Cyprus’ Economy and Competitiveness Council says government encouragement is required to enable more company acquisitions and mergers to improve productivity and robustness.
According to recommendations issued by the advisory body, the aim is to create larger companies that could take advantage of economies of scale and become more productive and competitive, attract specialised personnel, and become more resilient.
“The change of culture for the promotion of acquisitions and mergers, as well as the provision of incentives in this direction, are issues the government should consider”, the Council points out.
It said micro-firms and small firms face barriers to finance access and need help innovating or creating an integrated strategy to export and compete in the international economic environment.
Some 92.9% of businesses are classified as very small, with up to 9 employees and 6.1% as small businesses with less than 50 employees.
The Council recommends the creation of an integrated framework of support and culture change regarding the promotion of acquisitions and mergers through the establishment of an Office to inform and guide businesses that wish to consider the possibility.
It also proposes the modernisation of the legal framework for mergers and acquisitions of companies.
“The legal basis for mergers and acquisitions should be consistent with the modern spirit that exists in mature stock markets.”

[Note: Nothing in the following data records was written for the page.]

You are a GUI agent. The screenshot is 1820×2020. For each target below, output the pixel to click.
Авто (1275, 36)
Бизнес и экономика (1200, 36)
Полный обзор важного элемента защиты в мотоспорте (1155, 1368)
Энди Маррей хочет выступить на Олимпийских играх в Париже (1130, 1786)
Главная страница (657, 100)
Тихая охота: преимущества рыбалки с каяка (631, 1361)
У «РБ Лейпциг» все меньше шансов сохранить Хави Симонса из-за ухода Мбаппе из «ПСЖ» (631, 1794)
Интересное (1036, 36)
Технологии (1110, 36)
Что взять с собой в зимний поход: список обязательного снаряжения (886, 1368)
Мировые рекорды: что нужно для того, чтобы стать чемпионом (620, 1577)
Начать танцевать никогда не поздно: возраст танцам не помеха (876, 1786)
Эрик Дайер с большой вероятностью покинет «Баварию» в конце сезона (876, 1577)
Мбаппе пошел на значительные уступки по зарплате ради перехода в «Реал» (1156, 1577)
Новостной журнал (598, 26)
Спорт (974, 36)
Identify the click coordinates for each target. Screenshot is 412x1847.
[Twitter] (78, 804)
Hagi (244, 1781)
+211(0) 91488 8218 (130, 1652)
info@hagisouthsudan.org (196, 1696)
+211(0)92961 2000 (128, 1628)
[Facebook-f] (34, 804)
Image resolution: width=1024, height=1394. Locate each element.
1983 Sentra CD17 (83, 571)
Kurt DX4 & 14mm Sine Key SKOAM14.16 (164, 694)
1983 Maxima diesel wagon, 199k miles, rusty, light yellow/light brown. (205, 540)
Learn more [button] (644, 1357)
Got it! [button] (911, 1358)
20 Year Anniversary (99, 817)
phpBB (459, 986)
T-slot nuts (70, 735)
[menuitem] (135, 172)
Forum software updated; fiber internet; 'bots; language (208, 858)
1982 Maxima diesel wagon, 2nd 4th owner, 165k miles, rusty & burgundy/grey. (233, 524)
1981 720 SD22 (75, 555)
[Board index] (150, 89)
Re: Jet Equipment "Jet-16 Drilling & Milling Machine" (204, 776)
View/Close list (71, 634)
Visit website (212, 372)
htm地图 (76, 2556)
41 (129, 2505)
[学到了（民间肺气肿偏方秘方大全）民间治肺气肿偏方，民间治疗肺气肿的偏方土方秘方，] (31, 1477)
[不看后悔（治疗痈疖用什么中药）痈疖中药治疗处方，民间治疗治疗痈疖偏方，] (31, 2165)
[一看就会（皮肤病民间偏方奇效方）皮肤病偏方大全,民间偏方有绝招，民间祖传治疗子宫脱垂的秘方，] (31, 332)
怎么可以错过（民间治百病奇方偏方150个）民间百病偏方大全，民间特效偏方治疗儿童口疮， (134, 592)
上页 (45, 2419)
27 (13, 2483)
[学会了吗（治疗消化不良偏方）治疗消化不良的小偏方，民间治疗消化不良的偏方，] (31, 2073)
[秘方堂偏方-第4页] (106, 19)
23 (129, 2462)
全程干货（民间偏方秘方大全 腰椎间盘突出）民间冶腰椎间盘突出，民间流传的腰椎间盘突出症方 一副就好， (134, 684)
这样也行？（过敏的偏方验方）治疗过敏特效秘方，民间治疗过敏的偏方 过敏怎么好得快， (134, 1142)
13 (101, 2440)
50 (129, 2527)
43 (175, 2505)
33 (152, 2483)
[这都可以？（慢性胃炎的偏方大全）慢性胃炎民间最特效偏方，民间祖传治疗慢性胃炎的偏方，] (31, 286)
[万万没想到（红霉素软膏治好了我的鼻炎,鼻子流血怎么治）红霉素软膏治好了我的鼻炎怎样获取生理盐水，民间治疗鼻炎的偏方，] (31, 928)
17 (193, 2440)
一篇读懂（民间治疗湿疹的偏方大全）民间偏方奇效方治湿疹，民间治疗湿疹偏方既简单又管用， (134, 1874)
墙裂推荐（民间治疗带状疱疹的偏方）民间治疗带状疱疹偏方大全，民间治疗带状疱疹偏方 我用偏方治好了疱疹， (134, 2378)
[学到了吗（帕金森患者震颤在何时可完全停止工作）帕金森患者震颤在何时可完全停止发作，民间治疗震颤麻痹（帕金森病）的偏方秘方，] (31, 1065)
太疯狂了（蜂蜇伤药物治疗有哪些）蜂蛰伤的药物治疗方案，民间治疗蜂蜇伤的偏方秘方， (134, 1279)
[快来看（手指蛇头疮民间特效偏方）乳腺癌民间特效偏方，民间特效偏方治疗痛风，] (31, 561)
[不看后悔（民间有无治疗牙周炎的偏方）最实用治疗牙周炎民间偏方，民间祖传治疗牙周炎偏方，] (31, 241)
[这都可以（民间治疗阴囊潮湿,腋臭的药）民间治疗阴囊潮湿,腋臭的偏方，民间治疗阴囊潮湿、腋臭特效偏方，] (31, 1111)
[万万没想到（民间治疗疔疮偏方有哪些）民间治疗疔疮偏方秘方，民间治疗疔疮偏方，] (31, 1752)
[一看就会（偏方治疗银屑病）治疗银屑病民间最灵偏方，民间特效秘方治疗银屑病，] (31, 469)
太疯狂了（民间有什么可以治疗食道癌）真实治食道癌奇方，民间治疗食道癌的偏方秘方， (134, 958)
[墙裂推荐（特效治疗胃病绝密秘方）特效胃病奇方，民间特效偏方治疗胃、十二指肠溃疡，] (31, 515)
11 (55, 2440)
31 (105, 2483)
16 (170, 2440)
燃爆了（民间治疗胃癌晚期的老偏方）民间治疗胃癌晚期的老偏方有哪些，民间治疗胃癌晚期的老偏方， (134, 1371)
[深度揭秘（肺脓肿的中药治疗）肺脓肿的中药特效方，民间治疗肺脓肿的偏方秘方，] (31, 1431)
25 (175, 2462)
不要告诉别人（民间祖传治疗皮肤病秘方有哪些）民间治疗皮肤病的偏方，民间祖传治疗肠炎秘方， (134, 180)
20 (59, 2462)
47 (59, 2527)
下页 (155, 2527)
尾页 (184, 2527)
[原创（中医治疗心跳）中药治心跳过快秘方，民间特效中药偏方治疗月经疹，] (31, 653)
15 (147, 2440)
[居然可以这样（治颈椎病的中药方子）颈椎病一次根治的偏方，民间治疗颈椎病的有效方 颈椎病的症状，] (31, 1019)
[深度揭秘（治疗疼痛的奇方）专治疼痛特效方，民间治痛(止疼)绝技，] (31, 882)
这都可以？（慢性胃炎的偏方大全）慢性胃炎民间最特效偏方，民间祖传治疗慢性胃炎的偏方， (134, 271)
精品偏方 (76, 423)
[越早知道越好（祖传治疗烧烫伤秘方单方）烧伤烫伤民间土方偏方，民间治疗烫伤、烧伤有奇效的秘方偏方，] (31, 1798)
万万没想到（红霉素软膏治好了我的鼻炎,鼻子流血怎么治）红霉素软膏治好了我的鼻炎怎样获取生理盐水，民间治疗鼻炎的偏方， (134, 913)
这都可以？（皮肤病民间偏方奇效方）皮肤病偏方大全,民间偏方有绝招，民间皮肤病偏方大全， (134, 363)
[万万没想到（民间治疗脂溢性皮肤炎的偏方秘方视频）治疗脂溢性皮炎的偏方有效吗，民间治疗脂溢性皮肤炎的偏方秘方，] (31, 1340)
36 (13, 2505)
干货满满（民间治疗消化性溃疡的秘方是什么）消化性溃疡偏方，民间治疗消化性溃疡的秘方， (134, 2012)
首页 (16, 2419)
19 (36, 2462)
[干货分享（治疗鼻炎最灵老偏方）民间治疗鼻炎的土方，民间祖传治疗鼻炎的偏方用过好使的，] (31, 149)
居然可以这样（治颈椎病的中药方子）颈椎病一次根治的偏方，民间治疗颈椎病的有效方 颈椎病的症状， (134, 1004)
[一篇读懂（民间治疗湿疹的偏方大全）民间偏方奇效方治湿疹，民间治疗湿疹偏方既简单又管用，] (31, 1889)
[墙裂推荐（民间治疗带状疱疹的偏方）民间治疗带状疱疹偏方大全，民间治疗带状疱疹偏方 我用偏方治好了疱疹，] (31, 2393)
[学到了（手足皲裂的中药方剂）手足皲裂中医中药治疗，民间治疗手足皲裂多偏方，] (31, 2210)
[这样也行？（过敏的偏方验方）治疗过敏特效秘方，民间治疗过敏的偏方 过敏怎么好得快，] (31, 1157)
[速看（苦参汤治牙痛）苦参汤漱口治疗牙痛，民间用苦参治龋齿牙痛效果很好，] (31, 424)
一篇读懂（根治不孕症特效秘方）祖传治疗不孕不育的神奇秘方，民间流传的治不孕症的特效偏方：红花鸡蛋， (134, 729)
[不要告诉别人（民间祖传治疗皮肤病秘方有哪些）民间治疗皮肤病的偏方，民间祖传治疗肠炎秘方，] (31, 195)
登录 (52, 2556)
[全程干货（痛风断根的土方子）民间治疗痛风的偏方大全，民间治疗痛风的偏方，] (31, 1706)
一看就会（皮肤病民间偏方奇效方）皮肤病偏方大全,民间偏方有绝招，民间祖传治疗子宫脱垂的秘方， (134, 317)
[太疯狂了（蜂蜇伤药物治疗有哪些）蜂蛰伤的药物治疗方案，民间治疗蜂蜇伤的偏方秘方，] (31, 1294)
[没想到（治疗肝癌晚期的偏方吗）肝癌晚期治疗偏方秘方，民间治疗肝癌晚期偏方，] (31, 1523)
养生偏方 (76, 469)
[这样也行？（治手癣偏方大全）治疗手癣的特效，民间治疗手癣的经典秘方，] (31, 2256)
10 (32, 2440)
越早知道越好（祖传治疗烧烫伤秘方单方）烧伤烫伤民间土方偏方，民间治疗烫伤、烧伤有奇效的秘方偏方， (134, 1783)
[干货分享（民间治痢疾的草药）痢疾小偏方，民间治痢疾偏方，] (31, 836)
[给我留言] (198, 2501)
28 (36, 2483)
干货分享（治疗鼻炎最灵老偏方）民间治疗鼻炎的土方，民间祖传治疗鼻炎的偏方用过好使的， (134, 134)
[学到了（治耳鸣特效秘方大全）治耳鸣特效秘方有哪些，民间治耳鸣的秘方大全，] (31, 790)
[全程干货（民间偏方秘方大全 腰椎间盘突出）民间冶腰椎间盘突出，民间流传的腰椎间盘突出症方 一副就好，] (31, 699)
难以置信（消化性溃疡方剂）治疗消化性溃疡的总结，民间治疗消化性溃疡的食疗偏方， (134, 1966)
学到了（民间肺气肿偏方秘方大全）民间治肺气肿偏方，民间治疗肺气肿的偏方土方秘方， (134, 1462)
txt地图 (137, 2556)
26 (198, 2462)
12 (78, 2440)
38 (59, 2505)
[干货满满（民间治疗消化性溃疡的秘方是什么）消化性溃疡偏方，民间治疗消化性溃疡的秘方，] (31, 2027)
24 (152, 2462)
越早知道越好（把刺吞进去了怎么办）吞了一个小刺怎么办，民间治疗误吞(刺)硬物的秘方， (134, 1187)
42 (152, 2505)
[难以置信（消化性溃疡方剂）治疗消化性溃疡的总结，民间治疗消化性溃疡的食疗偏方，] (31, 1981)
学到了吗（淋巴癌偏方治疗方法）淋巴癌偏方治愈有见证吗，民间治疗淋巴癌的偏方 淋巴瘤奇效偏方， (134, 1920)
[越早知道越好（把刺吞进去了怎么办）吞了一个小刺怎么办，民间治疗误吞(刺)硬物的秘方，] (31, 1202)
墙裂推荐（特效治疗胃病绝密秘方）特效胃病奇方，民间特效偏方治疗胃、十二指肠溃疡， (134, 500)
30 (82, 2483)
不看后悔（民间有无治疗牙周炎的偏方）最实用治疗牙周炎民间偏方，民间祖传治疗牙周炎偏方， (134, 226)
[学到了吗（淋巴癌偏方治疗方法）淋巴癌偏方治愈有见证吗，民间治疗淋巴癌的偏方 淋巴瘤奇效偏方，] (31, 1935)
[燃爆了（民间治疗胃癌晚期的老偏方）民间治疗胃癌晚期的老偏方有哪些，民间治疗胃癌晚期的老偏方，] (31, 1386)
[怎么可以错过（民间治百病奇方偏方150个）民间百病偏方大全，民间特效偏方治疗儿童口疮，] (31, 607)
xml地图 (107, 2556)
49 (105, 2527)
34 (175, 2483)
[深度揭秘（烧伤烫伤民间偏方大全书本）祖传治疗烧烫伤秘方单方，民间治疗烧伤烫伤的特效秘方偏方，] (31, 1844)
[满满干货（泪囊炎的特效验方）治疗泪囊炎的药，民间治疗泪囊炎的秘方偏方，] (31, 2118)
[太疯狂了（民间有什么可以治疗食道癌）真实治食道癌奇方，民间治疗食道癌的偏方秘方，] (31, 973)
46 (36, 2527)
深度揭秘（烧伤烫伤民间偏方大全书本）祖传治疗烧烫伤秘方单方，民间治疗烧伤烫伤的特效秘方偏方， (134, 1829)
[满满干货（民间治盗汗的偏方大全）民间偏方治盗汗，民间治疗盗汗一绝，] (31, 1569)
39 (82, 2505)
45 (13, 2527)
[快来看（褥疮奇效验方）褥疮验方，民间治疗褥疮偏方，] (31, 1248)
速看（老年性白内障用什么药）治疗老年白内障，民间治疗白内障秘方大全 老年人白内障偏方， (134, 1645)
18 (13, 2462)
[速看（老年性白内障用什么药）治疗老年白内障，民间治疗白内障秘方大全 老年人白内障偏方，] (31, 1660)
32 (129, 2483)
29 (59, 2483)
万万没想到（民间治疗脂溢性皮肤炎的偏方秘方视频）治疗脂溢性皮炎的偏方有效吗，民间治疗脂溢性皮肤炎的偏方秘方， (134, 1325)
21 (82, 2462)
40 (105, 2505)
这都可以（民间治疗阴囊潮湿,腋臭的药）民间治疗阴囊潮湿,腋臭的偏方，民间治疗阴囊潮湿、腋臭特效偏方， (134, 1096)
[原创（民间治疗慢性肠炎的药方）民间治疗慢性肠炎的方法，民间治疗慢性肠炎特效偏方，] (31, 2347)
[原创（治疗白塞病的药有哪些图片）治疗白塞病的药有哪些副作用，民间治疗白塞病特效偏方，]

Also recommended are tax relief and the elimination of burdens, applying tax incentives in the agricultural sector, and subsidies for agricultural equipment and machinery.
According to the proposal, tax reliefs will be applied to companies that employ up to 250 workers with an annual turnover that does not exceed €50 mln.
It also proposes the provision of specialised advisory services for companies intending to merge through the Advisory Services Plan of the Ministry of Energy, Trade and Industry and facilitating access to financing.
“Mergers and acquisitions in Cyprus are at very low levels, as most of the businesses are family run in traditional sectors – where there is no culture of mergers to expand businesses.
“The new Long-Term Strategy for the sustainable development of Cyprus proposes a new model until 2035 and sets as an important pillar the improvement of the competitiveness and productivity of Cypriot businesses and the shift towards exports through digitalisation and continuous training.
“Achieving this goal requires larger enterprise sizes that can respond to changing market conditions and survive in a globalised environment.”